Nonostante l’ora, il presidente amaranto Rosettano Navarra si concede alle nostre domande, e le sue risposte non sono certo banali.
Presidente, la fideiussione non c’è stata
“Confermo, la fideiussione non c’è, come non c’è mai stato niente, è l’ennesimo episodio di una situazione che sta diventando sempre più incomprensibile. Io oggi ho inviato la mia fideiussione in sede alle 12:00, aspettando quella degli altri soci, che puntualmente non è arrivata. Inizio a pensare che tutto sia fatto apposta per mettermi in difficoltà, e se è così io non ci sto più. Da domani non parlerò più né con chi mi ha affiancato né con chi mi ha preceduto.Da questo momento in poi andrò avanti per l’unica strada possibile, del resto le scadenze vanno fatte rispettare; non ci sto a far ammazzare i miei calciatori per conquistare i tre punti, per poi prenderne sei di penalizzazione.” Tanto tra pochi giorni ci sono altre scadenze importanti, con un versamento di oltre 400.000 euro, che, se non rispettate, porteranno altri punti di penalizzazione. Ed allora il punto ce lo metto io.”
In che senso ?
“Non voglio stare un minuto in più con questa gente; o acquistano le mie quote, e gliele cedo a metà di quanto le ho pagate, oppure, constatata l’impossibilità di andare avanti, porto i libri in tribunale.”
Quindi si chiama fuori ?
“Assolutamente no, io rimango dentro e, come presidente, devo seguire le strade previste dai regolamenti e dalle leggi. Non voglio stare più assieme con chi ama trasgredire le regole.”

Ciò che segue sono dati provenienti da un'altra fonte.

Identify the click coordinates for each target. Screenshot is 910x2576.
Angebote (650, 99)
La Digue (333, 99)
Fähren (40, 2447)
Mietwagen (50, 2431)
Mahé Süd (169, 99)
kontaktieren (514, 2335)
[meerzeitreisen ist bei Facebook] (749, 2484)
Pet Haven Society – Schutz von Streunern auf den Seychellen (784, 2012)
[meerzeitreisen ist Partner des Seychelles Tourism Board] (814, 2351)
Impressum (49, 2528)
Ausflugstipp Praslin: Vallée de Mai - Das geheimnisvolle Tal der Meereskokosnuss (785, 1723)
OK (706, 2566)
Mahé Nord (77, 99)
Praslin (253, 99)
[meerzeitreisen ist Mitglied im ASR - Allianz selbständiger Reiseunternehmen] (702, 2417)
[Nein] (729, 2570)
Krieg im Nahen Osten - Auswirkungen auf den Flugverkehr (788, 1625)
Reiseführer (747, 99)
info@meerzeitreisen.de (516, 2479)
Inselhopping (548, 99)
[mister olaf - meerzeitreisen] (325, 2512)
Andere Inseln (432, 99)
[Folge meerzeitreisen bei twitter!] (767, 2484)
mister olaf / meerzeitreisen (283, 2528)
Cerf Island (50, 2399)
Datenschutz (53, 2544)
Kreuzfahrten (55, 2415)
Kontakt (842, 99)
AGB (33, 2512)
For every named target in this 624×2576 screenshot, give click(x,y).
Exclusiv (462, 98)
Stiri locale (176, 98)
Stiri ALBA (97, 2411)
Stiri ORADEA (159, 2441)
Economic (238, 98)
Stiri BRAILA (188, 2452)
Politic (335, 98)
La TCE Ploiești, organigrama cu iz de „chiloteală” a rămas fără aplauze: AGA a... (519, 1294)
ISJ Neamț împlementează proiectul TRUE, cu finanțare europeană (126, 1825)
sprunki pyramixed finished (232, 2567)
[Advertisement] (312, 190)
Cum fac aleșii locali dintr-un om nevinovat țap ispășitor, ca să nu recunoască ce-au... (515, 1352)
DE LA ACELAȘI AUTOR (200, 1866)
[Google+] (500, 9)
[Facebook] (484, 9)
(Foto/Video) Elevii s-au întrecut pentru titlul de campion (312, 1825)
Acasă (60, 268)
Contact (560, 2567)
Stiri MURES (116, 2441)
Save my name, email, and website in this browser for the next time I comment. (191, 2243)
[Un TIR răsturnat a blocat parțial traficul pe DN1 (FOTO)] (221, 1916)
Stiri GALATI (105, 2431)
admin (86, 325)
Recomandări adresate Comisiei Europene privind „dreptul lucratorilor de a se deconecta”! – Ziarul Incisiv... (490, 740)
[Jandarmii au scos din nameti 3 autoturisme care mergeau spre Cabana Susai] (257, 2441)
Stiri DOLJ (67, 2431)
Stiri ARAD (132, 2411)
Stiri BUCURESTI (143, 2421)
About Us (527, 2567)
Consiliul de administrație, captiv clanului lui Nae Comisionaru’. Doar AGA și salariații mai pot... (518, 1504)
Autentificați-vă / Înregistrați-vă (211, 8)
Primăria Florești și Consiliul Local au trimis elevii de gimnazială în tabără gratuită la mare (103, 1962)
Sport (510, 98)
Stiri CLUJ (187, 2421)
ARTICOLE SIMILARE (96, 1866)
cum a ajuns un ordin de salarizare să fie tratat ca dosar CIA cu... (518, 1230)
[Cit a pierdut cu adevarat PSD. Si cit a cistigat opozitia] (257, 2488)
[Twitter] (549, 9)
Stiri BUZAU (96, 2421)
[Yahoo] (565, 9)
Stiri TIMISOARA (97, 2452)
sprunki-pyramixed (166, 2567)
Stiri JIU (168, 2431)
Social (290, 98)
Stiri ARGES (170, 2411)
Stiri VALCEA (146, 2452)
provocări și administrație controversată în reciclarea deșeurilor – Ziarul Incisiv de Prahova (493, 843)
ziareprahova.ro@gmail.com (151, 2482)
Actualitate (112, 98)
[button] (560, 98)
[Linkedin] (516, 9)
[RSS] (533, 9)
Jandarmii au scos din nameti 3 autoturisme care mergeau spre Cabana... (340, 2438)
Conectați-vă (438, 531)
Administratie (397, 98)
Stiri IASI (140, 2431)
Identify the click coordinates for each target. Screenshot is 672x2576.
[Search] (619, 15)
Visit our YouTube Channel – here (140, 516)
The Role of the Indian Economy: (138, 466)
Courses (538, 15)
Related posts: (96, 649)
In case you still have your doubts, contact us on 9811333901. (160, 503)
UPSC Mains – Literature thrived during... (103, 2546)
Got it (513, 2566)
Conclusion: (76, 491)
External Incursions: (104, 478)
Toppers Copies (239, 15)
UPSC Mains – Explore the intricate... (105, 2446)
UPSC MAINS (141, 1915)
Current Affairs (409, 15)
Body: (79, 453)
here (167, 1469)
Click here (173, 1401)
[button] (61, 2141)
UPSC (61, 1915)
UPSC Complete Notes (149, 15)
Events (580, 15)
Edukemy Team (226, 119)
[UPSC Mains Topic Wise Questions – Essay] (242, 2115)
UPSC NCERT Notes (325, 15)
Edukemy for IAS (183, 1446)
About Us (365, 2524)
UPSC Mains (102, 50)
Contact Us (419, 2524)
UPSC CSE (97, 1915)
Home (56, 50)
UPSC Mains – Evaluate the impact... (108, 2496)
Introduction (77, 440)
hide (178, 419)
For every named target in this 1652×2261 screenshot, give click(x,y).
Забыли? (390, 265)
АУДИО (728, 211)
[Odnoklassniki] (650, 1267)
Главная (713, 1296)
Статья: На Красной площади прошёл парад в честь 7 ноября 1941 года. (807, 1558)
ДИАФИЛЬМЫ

Ma se la fideiussione venisse presentata domani ?
“Non mi interessa più nulla, io ho finito. Avevo presentato la mia di 350.000, ma adesso, essendo scaduti i termini, la ritiro e non la presenterò. Ci sono delle regole e vanno rispettate.”
Ma con Spinelli si è sentito ?
“Certo, pensi che lui aveva proposto di presentarla di importo più basso, tesserando un minor numero di giocatori, in quanto lui, ovviamente, tira a campare. Io, invece, penso che bisognasse seguire le regole e presentarla tutta.”
Ma secondo lei perchè è accaduto tutto questo ?
“Francamente non lo, lo appureranno gli inquirenti quando inizieranno le indagini dopo che avrò portato i libri in tribunale. E’ arrivato il momento di tagliare la testa al toro, rimanendo nei binari della legalità.”
Ma non ha pensato a prendere lei la maggioranza assoluta ?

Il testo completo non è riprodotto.